She envisioned Teddy, the night before, holding out the wrung-out towel as if it had mysteriously dried at his fingertips. This was something he was adept at, something he knew about: if you made yourself the subject of the joke, the other person, by default, would become your audience. And those times you were serious about something, it was best to let the other person know, subtly but quickly, that you were entitled to whatever you might want; to make mention, say, of what a proper neighborhood you lived in.
—
In Italy, they usually let you carry your packages into the museums. She had been amazed to see women carrying little dogs in their arms, or people sipping from a cup of coffee. Teddy carried the Uccello, wrapped in brown paper, under his arm. The museum was filled with small rooms that they went into, one after another. From time to time, the Frenchwoman and her family would come into the room where they stood, though she and her husband seemed to take things in quickly and leave. Finally, the French couple preceded them by several rooms, so it was only toward the end of the corridor that they caught up with them. She could overhear snippets of conversation, see them walk arm in arm to the window, where they looked down into the courtyard, their child always letting go of his parents’ hands, intent upon being where his parents were not. As she and Teddy passed them, moving toward the end of the hallway, Teddy slipped his arm around her waist, and she thought how strange it was: if she and Teddy had been taller, and if Nigel had been with them, they might be a mirror image of the French family.
At the roped-off staircase to the second floor, a guard was posted, sitting on a fold-down stool. About a dozen people congregated around him, waiting for the clock to click through the last few minutes so that they might ascend. The guard did not make eye contact with anyone, and he did not slip the hook at the tip of the velvet rope from its eye until the hands of the clock moved to exactly 2 p.m. Then, as if sleepwalking, he stood slowly and unhooked the rope, eyes cast down as people rushed around him.
Her eyes, too, were downcast; in avoiding looking at the Frenchwoman, she had seen, as if the marble floor were a crystal ball, a vision not of the future but of the recent past: Teddy, standing in the museum shop, all but being asked whether he wasn’t a tourist—the woman had talked about “packing things flat”—and then Teddy, letting her know by his answer where he lived. Where she might find him. As they’d passed her in the corridor, the woman had repositioned her hair clip, her loosened hair the sign that something had transpired between them. Well, then: Teddy must have taken her on this trip to Italy not so much to show her a wonderful time and persuade her to join him and Nigel in London forever after; he must have wanted, instead, to persuade himself that he loved her so much that no one else could be a distraction—that no other woman could come between them.
She climbed the stairs slowly, the Frenchwoman’s husband in the lead; his wife, with her lovely, flowing hair and her deeply kick-pleated skirt, walking behind; they were followed by several other couples and then by Teddy, who had reached behind and taken her hand to try to hurry her along.
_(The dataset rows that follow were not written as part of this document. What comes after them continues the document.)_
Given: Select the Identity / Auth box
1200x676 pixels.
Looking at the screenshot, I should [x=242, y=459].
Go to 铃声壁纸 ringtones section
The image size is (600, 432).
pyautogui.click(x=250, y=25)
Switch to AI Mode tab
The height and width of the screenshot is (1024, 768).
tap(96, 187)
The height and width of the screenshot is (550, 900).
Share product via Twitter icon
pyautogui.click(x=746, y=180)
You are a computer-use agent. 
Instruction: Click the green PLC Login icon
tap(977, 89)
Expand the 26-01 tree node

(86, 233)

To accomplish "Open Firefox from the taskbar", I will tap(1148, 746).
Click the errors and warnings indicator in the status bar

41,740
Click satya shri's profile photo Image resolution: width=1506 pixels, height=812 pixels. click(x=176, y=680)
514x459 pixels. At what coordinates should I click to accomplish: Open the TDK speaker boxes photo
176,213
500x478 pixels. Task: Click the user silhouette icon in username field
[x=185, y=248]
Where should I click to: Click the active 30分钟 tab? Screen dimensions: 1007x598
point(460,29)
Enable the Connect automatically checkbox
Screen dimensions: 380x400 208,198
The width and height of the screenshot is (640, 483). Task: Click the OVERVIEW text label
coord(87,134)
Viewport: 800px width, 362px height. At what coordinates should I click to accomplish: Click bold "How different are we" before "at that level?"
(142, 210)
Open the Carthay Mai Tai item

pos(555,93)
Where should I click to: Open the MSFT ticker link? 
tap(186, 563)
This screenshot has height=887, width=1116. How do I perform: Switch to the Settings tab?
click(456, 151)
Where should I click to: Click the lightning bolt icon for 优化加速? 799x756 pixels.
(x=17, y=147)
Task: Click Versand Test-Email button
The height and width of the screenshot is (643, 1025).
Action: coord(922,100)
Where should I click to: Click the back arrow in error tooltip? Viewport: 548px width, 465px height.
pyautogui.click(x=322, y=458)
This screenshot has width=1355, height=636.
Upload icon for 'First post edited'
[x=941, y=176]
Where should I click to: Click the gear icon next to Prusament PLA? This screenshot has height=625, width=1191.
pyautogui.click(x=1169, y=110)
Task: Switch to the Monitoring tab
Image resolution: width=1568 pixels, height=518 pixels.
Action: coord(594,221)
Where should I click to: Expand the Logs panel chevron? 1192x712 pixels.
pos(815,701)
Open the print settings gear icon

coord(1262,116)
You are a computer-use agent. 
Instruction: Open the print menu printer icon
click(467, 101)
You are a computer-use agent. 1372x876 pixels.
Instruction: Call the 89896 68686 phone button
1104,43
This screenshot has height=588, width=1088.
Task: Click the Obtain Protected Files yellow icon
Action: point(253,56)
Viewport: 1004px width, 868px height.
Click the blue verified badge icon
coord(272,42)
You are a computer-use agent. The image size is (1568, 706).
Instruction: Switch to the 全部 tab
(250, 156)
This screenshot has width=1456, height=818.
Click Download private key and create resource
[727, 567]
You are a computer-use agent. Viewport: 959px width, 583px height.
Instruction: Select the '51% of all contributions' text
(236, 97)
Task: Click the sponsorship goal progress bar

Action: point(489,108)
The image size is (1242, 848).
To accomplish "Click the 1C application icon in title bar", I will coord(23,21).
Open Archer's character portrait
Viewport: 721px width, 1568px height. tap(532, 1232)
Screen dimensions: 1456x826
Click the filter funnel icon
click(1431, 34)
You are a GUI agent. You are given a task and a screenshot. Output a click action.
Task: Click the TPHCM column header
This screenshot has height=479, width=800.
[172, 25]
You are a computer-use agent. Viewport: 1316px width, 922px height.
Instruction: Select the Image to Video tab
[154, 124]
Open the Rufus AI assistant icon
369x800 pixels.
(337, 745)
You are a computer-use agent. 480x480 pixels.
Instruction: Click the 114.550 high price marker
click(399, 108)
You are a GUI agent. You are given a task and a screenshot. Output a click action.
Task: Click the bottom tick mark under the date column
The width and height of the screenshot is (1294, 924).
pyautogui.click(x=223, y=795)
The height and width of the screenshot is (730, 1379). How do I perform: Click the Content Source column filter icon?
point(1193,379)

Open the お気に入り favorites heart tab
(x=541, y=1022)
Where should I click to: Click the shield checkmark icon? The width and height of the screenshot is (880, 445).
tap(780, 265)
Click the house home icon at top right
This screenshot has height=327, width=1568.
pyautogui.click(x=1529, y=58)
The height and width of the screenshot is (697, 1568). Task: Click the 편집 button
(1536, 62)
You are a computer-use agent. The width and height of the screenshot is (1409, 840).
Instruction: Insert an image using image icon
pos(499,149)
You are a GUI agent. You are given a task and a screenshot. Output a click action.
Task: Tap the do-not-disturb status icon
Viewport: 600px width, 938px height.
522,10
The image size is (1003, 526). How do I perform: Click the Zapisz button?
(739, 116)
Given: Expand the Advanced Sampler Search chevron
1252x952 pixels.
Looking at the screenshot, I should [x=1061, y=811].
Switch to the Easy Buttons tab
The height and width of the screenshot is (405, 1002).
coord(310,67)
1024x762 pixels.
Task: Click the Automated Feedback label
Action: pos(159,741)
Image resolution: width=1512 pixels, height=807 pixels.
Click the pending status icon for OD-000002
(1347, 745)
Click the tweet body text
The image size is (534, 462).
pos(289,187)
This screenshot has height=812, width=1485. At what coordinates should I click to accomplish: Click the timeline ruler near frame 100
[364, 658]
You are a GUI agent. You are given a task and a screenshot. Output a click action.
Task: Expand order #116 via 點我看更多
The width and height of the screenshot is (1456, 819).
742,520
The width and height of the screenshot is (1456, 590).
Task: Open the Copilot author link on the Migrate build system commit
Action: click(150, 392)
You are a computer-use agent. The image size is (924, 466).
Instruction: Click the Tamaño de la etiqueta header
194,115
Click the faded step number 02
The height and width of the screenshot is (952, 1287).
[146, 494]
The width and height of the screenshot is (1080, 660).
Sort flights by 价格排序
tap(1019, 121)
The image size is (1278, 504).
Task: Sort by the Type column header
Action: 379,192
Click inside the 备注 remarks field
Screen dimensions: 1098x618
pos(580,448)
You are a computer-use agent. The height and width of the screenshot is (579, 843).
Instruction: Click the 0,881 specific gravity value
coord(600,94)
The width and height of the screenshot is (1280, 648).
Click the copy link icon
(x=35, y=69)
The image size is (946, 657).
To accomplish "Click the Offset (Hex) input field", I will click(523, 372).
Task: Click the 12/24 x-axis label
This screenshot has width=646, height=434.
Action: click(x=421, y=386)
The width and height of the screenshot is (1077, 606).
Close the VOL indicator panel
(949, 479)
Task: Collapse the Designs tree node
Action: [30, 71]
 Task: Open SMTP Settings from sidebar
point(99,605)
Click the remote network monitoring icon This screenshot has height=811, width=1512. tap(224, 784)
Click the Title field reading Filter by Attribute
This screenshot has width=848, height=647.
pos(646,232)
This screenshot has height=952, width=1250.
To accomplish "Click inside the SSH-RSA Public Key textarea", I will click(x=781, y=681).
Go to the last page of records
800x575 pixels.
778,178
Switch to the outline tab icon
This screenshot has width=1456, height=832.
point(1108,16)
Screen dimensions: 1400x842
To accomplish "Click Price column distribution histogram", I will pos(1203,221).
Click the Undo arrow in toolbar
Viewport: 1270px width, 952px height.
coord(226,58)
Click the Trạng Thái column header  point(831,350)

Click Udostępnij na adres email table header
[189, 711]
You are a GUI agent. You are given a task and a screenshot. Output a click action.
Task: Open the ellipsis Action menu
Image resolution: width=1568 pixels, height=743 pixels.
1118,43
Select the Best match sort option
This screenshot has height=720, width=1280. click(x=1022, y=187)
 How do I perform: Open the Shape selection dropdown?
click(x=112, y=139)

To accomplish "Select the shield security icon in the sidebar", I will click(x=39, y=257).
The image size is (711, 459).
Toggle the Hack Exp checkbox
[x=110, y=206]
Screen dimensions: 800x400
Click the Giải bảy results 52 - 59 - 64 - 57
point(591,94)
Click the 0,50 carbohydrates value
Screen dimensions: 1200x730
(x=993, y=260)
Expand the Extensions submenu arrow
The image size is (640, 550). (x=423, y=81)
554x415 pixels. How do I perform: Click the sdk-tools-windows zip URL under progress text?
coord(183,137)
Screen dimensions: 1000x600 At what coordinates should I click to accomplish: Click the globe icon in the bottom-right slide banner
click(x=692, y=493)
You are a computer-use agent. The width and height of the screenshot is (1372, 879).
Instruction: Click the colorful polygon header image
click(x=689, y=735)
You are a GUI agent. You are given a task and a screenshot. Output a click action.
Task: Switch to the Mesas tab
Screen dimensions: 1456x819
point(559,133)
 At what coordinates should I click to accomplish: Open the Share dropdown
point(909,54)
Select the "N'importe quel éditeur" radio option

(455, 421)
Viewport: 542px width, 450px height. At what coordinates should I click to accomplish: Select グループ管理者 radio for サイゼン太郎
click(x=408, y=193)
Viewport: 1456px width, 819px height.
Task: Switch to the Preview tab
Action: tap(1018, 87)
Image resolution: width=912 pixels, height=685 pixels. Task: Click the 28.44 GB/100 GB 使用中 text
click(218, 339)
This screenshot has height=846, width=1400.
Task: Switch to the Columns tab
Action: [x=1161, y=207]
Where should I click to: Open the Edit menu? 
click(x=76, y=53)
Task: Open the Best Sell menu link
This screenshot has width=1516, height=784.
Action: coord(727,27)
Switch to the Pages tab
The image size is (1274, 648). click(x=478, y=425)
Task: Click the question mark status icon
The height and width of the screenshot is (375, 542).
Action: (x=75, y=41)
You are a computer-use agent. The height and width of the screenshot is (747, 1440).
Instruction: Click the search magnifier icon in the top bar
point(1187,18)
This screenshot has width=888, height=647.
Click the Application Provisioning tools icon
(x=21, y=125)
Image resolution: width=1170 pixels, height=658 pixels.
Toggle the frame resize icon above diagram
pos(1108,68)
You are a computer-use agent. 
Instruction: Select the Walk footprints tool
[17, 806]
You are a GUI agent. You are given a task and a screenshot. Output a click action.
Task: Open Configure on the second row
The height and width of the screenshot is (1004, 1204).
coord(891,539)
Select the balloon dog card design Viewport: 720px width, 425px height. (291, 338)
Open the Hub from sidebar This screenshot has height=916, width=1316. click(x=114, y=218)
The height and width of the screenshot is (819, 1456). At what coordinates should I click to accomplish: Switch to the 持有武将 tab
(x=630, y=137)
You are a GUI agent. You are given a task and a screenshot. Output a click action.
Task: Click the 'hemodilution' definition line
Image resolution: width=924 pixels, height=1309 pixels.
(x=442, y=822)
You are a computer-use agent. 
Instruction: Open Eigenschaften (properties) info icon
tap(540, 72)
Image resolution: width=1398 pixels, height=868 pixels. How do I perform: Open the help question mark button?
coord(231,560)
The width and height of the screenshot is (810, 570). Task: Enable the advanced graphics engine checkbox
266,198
At the landing, the man bent down to hoist his son atop his shoulders again. Then the two of them sprinted ahead, the boy leaning forward, craning his neck toward whatever mysterious realm would next be explored.
As the people ascended, the guard, from below, threw a switch, sending up a loud buzzing noise, as if a swarm of mosquitoes had flown into electric coils. And there it was: the Uccello, lit spottily and much too brightly, so that some of the paint glowed firelike while other areas were cast in shadow. With an abrupt click, the lights went off. For further viewing, it was necessary to deposit two hundred lire. Annoyed, Teddy plunged his hand in his pocket, but the Frenchwoman, who knew the way things worked and who must have already been holding the coins, got to the box to deposit the money first. The Uccello lit up again, under its weird illumination. As the woman turned to receive the appreciation of the crowd, Teddy took one small step forward, smiling.
THE SIAMESE TWINS GO SNORKELING
Harry DeKroll, house-sitting for Ames and Alice Albright, began enacting the daily rituals: today, seeing which of the plants needed watering; double-checking to make sure the refrigerator was spotless inside; checking the answering machine, which was programmed to give an outgoing message saying that the Albrights could be reached in New York at the following number, and that messages should not be left for them on the Key West machine. (When did that ever stop some enthusiastic, drunken friend or business acquaintance from leaving a piña colada–inspired message about meeting for drinks on the Sunset Deck, or how about dinner at blah blah?)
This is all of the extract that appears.